Os sismólogos e os geólogos, contrariamente aos meteorologistas, lidam com fenómenos geológicos praticamente imprevisíveis. Enquanto que atualmente se fazem previsões do tempo com elevada fiabilidade para períodos de alguns dias, com recurso a modelos físico-matemáticos, os sismólogos, apesar da investigação mundialmente levada a cabo nas universidades e institutos geofísicos, pouco progresso têm conseguido na previsão de sismos atendendo à complexidade destes fenómenos naturais.

Houve, no passado, quem tentasse ligar a ocorrência de sismos ao estado do tempo, tendo-se mesmo referido numa publicação de 1757, “Advertência aos Modernos que aprendem o Ofício de Pedreiro e Carpinteiro” (escrita pelo mestre pedreiro Valério Martins de Oliveira) que a “terra treme entre as onze e o meio dia, e mais no verão do que no inverno, por causa das exalações e calor do sol”. Mas, claro, tratava-se de conjeturas sem base científica.

No campo científico, muito se tem avançado na identificação e estudo das fontes de geração sísmica, mas pouco no que se refere à sua previsão. A invenção do sismógrafo no século XIX, instrumento que deteta e regista sismos, deu grande ímpeto ao conhecimento dos mecanismos geológicos que despoletam estes fenómenos naturais. Curiosamente o precursor do sismógrafo, o sismoscópio, foi inventado em 132 d.C. pelo astrónomo chinês Zhang Heng, uma réplica do qual se encontra em exposição no Hotel Lisboa, em Macau.

O sismo que ocorreu há cinquenta anos foi despoletado numa zona na junção das placas tectónicas Africana e Euroasiática, cerca de duzentos quilómetros a sudoeste de Sagres. A sua magnitude foi de 7,9 na escala de Richter e a intensidade chegou a atingir no território continental português os graus VII, e em alguns locais VIII, na escala de Mercalli modificada. Note-se que a escala de Richter é usada para fazer referência à magnitude dos sismos, ou seja à energia libertada, enquanto que a Escala de Mercalli se aplica para avaliar as consequências dos sismos, isto é, o grau de destruição causada. Assim, por exemplo, um sismo de elevada magnitude pode ter uma classificação muito baixa em termos de Escala de Mercalli numa região desértica, pela simples razão de que nada ou pouco há a destruir.

Várias localidades algarvias foram grandemente afetadas, como por exemplo as povoações de Vila do Bispo, Bensafrim, Portimão e Castro Marim, onde muitas casas ficaram danificadas. Em Lagos também houve estragos e o lugar de Fonte de Louzeiros, no Concelho de Silves, ficou praticamente em escombros. O número de vítimas foi indeterminado, constando que houve duas vítimas mortais devido a causas diretas e treze por causas indiretas, como ataques cardíacos.

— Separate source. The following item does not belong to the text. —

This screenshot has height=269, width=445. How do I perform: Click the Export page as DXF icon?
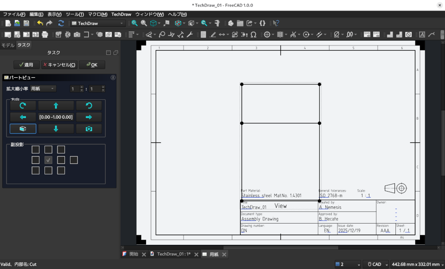click(377, 34)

Em Marrocos e em Espanha o sismo também se fez sentir.

Próximo do epicentro, no mar, a navegação foi afetada. Segundo o Diário de Lisboa de 1 de março de 1969, o 3º piloto do navio mercante Manuel Alfredo, que navegava próximo do local onde o sismo foi gerado, declarou que “parecia que estávamos a andar por cima de rochas, que o navio subia escadas” e que “se o sismo durasse o dobro teríamos ido para o fundo”.

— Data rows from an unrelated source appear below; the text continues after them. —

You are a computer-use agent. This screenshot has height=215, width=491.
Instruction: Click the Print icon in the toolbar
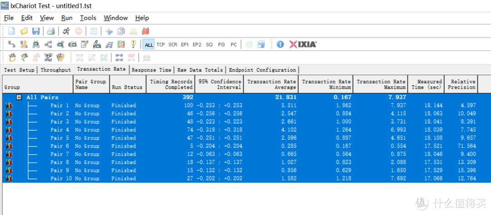pyautogui.click(x=51, y=31)
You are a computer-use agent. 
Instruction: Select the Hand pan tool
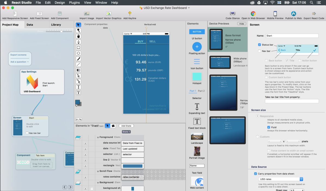(79, 36)

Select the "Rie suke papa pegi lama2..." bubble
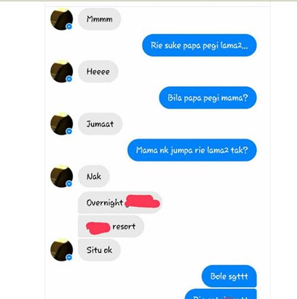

Com magnitudes inferiores, muitos mais sismos ocorrem no nosso território e nas suas vizinhanças, muitas centenas por ano, na ordem do milhar, na sua esmagadora maioria microssismos apenas detetados pelos sismógrafos. No entanto, tal como resulta das leis estatísticas, mais tarde ou mais cedo ocorrerão outros de maior magnitude.

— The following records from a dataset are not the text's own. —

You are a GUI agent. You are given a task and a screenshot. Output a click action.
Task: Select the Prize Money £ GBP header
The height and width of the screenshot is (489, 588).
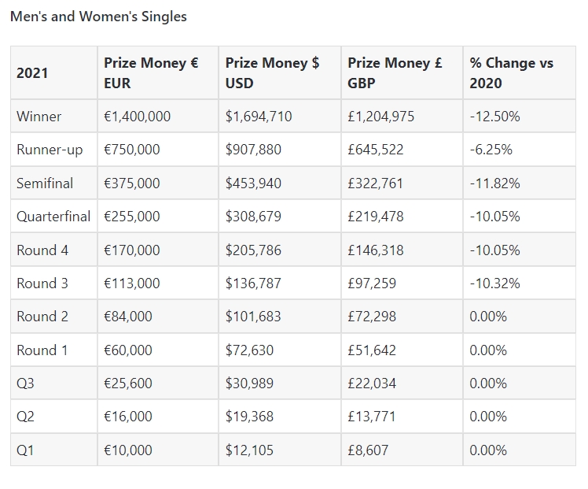pyautogui.click(x=395, y=73)
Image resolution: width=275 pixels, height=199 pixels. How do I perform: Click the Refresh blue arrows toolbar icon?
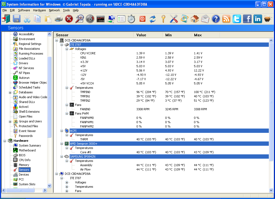coord(153,19)
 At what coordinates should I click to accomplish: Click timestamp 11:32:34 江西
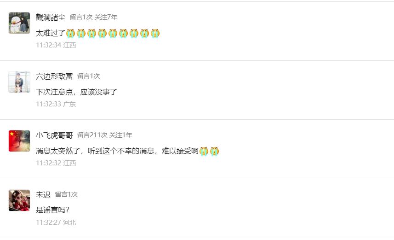coord(56,45)
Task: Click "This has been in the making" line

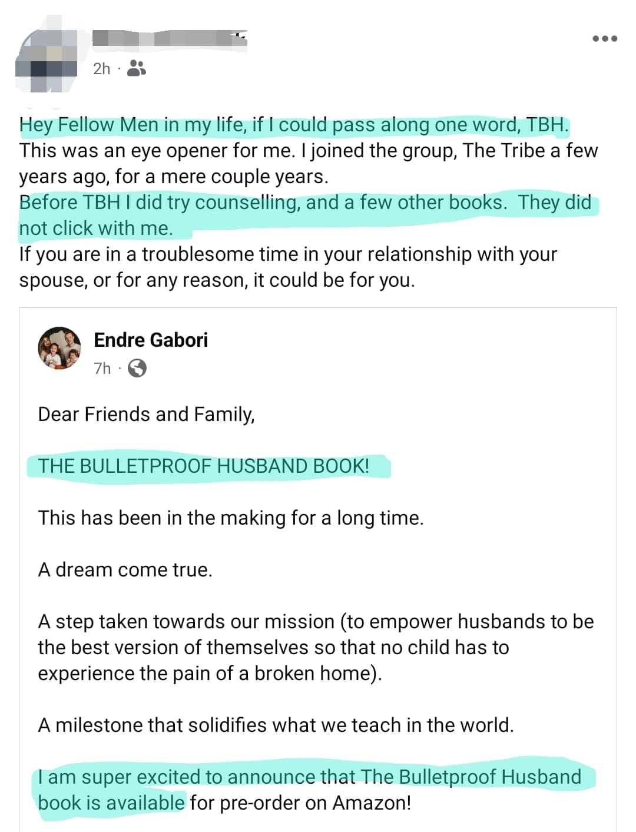Action: [x=231, y=518]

Pode-se afirmar que o sismo de 1969 foi um “pequeno” sismo quando comparado com o de 1755 e que sismos com magnitude pelo menos igual a este último ocorrerão no futuro, estando identificadas fontes sísmicas capazes de os gerar. É tudo uma questão de tempo.

Não só nos Açores, mas também no Algarve e no vale do Tejo, existem fontes sísmicas locais capazes de gerar sismos que, embora de menor magnitude, ocorrem a muito curta distância das zonas atingidas, pelo que, nessas zonas o grau de destruição será comparavelmente elevado. Sismos como todos os dos Açores e os de Lisboa em 1531, Portimão em 1719, Tavira em 1722, Loulé em 1856 e Benavente em 1909, são exemplos desse outro tipo de sismos que no passado também causaram vítimas e destruição no território nacional.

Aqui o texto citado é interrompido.